- Requests -
(1) Please list every person named in the community strategy transcript.
(2) Carry on the community strategy transcript after its final sentence in the same conversational back-and-forth.

- Page text -
-- -- --

¶ Aligning Strategy for Niche Communities
Hi, I'm Erica. And I'm Brian. And you are In Before the Lock. Welcome to Threaded, where we answer your community questions as quickly as possible. Gabrielle Lath writes in... How best to approach when you work for an organization that already has a wider community, but you're asked to build a secondary community for something more niche? The wider community will be managed by a different department than yours as well.
I like this question, Gabrielle, because I happen to be dealing with this right this second. So it's very timely. I'll say the first thing that I do in anything is whether I think I'm new or not, honestly, this would apply is do a round of stakeholder interviews and get aligned.
on what exists, what's everyone doing, what's working well, what's not working well, have a set of common questions and just make your way around everybody that's associated with that wider community. I mean, that's how I'd start. Now, Erica, you're going to be shocked to hear. that I believe you need to go back to your strategy and take a look and see how does this new thing fit in with the existing stuff you have? Is there going to be specific?
challenges or problems as a result of something like this and just figure out how to work together and that your strategy encompasses Both, right? So that it's not just two separate things sort of floating around out there, but you're actually putting these together in some way that's going to make sense, even if they're separate and managed separately. Yeah. Be thoughtful about it. I love that. And I just can, I've seen so many people just go off and
be rogue and just start building and they're completely duplicating work. And then what ends up happening, which we love so much is you end up shipping your org chart because the poor people that suffer. are the people that you're building this for. And you're all of a sudden doing things completely siloed and it shows up. So don't do that. The best is to figure out if there's stuff that you can already plug into. It might make you wildly successful.

-- -- --

- Raw data -
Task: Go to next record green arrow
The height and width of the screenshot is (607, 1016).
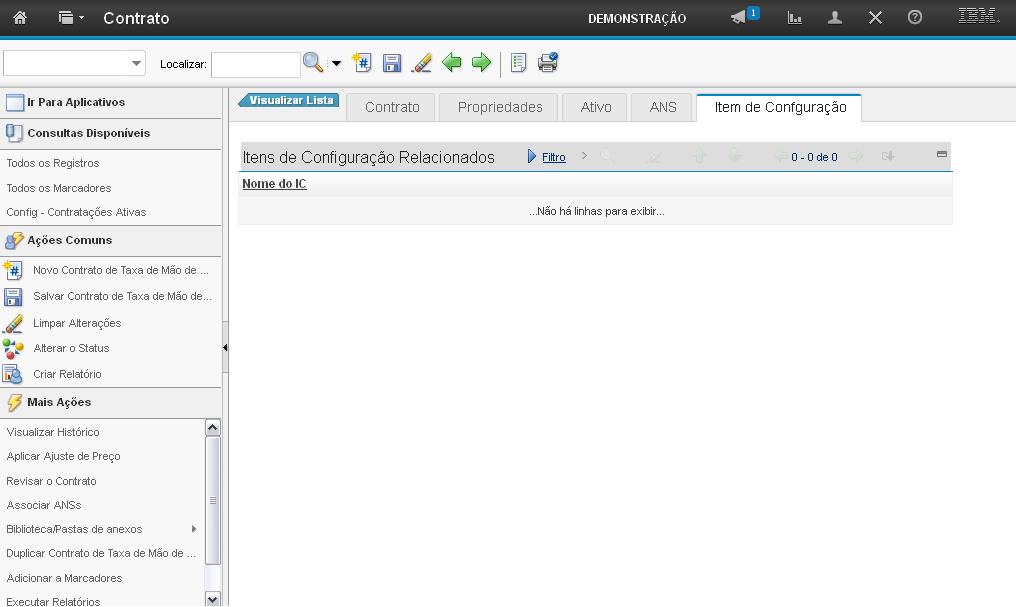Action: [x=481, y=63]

-- -- --

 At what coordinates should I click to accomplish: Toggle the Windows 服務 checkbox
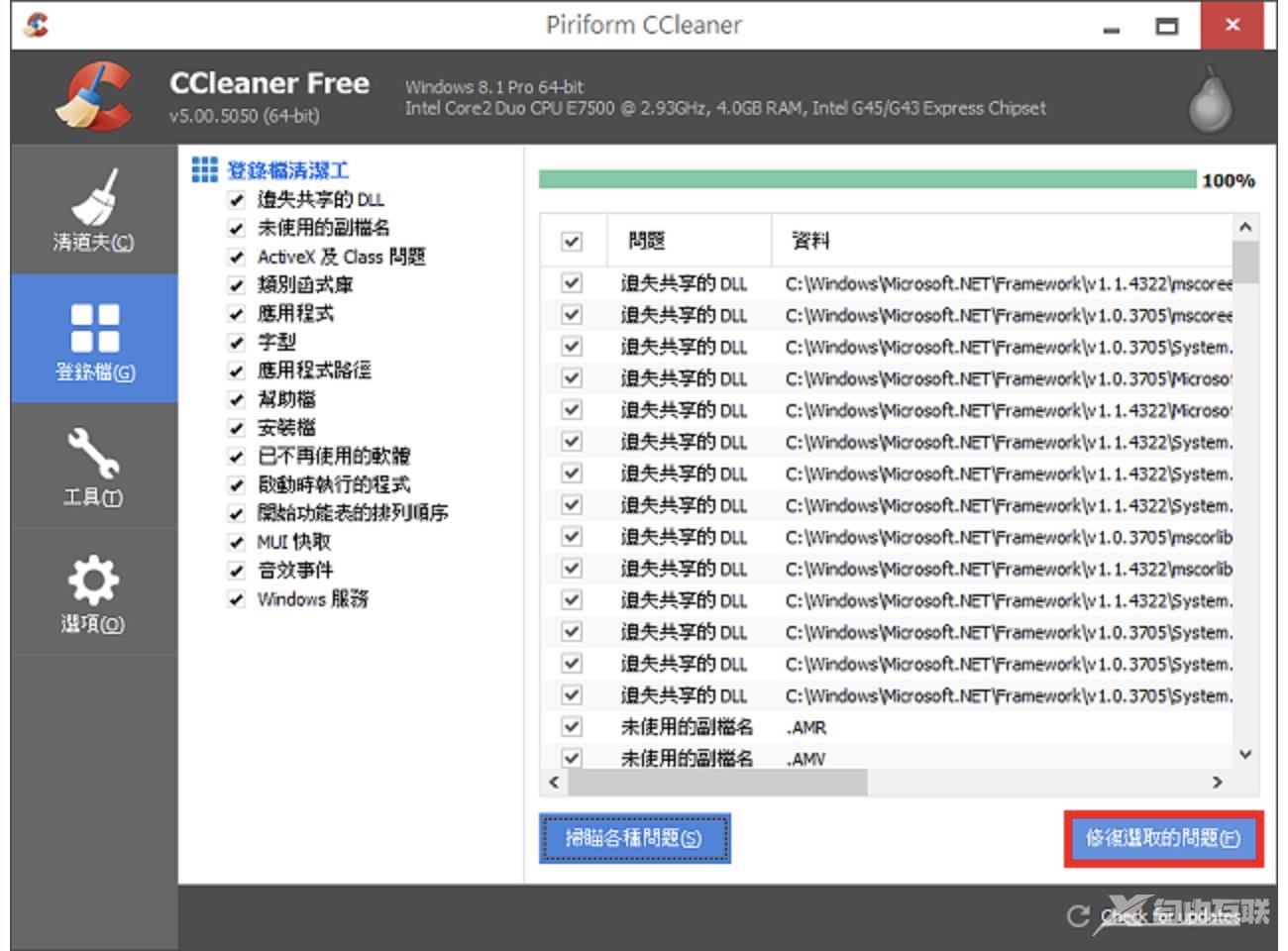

-- -- --

- Task-by-task outputs -
(1) Erica, Brian, Gabrielle Lath

(2)
¶ Validating Separate Community Needs
to just tap into what's already in progress and then figure out what makes sense to build outside. Just be thoughtful. Yeah. We'd have to hear a little bit more from Gabrielle about... You know, what does she mean when she says secondary or niche? Because one thing I'm always worried about, we've talked about this on many an episode is.
are we bifurcating our audience too much or these truly different use cases that, that, you know, legitimately require a separate community or a separate area of a community or however, however Gabrielle is thinking about it. There's just a lot of considerations that go into something like that, and I always want to make sure we're not...
giving people two places to go when ideally we might be able to give them one place to go. Now, maybe that's already been decided and that's the nature of Gabrielle's question here, but those are the kinds of things I would ask to get some clarity on where we're going with this thing.
And I think even if it's already been decided, there's nothing wrong with doing a little research from your customers to find out if this really does need to be separate, if there's specific content that needs to be separated. You know, this is part of that stakeholder roundup. I think you can uncover.
a lot of this. So I think even if you're being told and stepping into this as community professionals, it's our job to do the research and build that, build that strategy first. So yeah, it's great. You heard it here first from Erica. Go do a shadow discovery and strategy process behind the scenes. And there you go.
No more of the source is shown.